= Task =
Copy out the entries below, substituting "screen assistant" for "GUI agent" and leaving everything else unchanged.

Item position entries
begin

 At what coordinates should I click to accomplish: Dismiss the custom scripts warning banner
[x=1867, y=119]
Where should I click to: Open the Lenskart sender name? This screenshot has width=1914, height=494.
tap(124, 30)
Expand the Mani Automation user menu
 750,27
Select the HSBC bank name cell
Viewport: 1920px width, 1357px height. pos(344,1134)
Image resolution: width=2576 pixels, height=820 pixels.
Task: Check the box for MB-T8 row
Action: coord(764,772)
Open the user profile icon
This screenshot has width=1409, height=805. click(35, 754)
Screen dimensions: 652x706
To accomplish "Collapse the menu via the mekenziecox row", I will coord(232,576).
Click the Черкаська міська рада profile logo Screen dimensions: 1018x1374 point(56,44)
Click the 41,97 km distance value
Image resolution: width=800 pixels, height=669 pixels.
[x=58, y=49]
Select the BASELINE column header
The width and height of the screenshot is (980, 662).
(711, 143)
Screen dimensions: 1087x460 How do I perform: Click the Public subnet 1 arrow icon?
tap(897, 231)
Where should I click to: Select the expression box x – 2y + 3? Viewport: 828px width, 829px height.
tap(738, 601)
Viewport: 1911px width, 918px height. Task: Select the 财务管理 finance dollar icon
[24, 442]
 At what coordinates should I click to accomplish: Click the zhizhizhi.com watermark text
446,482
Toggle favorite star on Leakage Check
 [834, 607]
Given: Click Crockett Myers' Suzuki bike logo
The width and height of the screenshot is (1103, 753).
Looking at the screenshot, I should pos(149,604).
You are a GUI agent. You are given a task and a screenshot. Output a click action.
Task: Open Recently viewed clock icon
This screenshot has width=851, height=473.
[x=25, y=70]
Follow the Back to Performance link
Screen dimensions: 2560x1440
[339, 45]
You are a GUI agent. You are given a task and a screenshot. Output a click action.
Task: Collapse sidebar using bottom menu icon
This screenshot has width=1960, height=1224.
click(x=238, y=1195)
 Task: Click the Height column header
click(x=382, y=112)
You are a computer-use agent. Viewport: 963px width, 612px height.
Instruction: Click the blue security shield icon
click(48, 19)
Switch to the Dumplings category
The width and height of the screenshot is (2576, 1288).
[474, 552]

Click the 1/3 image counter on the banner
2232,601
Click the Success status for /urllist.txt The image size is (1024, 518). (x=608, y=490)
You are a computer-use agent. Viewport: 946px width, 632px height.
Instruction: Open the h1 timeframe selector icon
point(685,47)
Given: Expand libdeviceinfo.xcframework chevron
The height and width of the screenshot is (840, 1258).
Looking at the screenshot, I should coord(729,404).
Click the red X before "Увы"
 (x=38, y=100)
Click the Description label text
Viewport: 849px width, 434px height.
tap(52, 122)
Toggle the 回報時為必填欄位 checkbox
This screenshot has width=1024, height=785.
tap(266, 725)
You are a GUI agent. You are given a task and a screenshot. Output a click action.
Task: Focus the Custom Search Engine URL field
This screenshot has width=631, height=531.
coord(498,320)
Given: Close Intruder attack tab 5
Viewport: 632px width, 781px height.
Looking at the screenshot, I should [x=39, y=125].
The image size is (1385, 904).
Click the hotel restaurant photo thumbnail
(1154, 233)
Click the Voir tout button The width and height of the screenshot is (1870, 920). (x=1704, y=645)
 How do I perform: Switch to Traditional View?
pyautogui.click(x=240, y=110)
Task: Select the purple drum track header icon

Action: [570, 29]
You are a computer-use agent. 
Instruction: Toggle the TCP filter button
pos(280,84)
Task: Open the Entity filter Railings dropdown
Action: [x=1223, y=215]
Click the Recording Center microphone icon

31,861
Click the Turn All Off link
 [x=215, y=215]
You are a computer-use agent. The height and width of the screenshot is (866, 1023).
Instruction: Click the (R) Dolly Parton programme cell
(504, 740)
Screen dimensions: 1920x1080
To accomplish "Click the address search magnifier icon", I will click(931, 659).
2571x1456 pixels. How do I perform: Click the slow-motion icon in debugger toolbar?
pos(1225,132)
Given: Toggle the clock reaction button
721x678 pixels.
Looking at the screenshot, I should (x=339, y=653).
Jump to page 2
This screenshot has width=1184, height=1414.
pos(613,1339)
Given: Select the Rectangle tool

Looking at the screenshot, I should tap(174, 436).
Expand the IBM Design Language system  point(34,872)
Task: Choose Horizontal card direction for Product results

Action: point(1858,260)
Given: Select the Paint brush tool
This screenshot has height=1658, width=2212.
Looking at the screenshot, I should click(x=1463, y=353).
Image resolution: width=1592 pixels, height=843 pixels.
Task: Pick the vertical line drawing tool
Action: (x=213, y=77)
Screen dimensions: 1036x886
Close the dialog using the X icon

end

= Answer for this exercise =
 At what coordinates should I click to accomplish: Dismiss the custom scripts warning banner
[x=1867, y=119]
Where should I click to: Open the Lenskart sender name? This screenshot has width=1914, height=494.
tap(124, 30)
Expand the Mani Automation user menu
 750,27
Select the HSBC bank name cell
Viewport: 1920px width, 1357px height. pos(344,1134)
Image resolution: width=2576 pixels, height=820 pixels.
Task: Check the box for MB-T8 row
Action: coord(764,772)
Open the user profile icon
This screenshot has width=1409, height=805. click(35, 754)
Screen dimensions: 652x706
To accomplish "Collapse the menu via the mekenziecox row", I will coord(232,576).
Click the Черкаська міська рада profile logo Screen dimensions: 1018x1374 point(56,44)
Click the 41,97 km distance value
Image resolution: width=800 pixels, height=669 pixels.
[x=58, y=49]
Select the BASELINE column header
The width and height of the screenshot is (980, 662).
(711, 143)
Screen dimensions: 1087x460 How do I perform: Click the Public subnet 1 arrow icon?
tap(897, 231)
Where should I click to: Select the expression box x – 2y + 3? Viewport: 828px width, 829px height.
tap(738, 601)
Viewport: 1911px width, 918px height. Task: Select the 财务管理 finance dollar icon
[24, 442]
 At what coordinates should I click to accomplish: Click the zhizhizhi.com watermark text
446,482
Toggle favorite star on Leakage Check
 [834, 607]
Given: Click Crockett Myers' Suzuki bike logo
The width and height of the screenshot is (1103, 753).
Looking at the screenshot, I should pos(149,604).
You are a screen assistant. You are given a task and a screenshot. Output a click action.
Task: Open Recently viewed clock icon
This screenshot has width=851, height=473.
[x=25, y=70]
Follow the Back to Performance link
Screen dimensions: 2560x1440
[339, 45]
You are a screen assistant. You are given a task and a screenshot. Output a click action.
Task: Collapse sidebar using bottom menu icon
This screenshot has width=1960, height=1224.
click(x=238, y=1195)
 Task: Click the Height column header
click(x=382, y=112)
You are a computer-use agent. Viewport: 963px width, 612px height.
Instruction: Click the blue security shield icon
click(48, 19)
Switch to the Dumplings category
The width and height of the screenshot is (2576, 1288).
[474, 552]

Click the 1/3 image counter on the banner
2232,601
Click the Success status for /urllist.txt The image size is (1024, 518). (x=608, y=490)
You are a computer-use agent. Viewport: 946px width, 632px height.
Instruction: Open the h1 timeframe selector icon
point(685,47)
Given: Expand libdeviceinfo.xcframework chevron
The height and width of the screenshot is (840, 1258).
Looking at the screenshot, I should coord(729,404).
Click the red X before "Увы"
 (x=38, y=100)
Click the Description label text
Viewport: 849px width, 434px height.
tap(52, 122)
Toggle the 回報時為必填欄位 checkbox
This screenshot has width=1024, height=785.
tap(266, 725)
You are a screen assistant. You are given a task and a screenshot. Output a click action.
Task: Focus the Custom Search Engine URL field
This screenshot has width=631, height=531.
coord(498,320)
Given: Close Intruder attack tab 5
Viewport: 632px width, 781px height.
Looking at the screenshot, I should [x=39, y=125].
The image size is (1385, 904).
Click the hotel restaurant photo thumbnail
(1154, 233)
Click the Voir tout button The width and height of the screenshot is (1870, 920). (x=1704, y=645)
 How do I perform: Switch to Traditional View?
pyautogui.click(x=240, y=110)
Task: Select the purple drum track header icon

Action: [570, 29]
You are a computer-use agent. 
Instruction: Toggle the TCP filter button
pos(280,84)
Task: Open the Entity filter Railings dropdown
Action: [x=1223, y=215]
Click the Recording Center microphone icon

31,861
Click the Turn All Off link
 [x=215, y=215]
You are a computer-use agent. The height and width of the screenshot is (866, 1023).
Instruction: Click the (R) Dolly Parton programme cell
(504, 740)
Screen dimensions: 1920x1080
To accomplish "Click the address search magnifier icon", I will click(931, 659).
2571x1456 pixels. How do I perform: Click the slow-motion icon in debugger toolbar?
pos(1225,132)
Given: Toggle the clock reaction button
721x678 pixels.
Looking at the screenshot, I should (x=339, y=653).
Jump to page 2
This screenshot has width=1184, height=1414.
pos(613,1339)
Given: Select the Rectangle tool

Looking at the screenshot, I should tap(174, 436).
Expand the IBM Design Language system  point(34,872)
Task: Choose Horizontal card direction for Product results

Action: point(1858,260)
Given: Select the Paint brush tool
This screenshot has height=1658, width=2212.
Looking at the screenshot, I should click(x=1463, y=353).
Image resolution: width=1592 pixels, height=843 pixels.
Task: Pick the vertical line drawing tool
Action: (x=213, y=77)
Screen dimensions: 1036x886
Close the dialog using the X icon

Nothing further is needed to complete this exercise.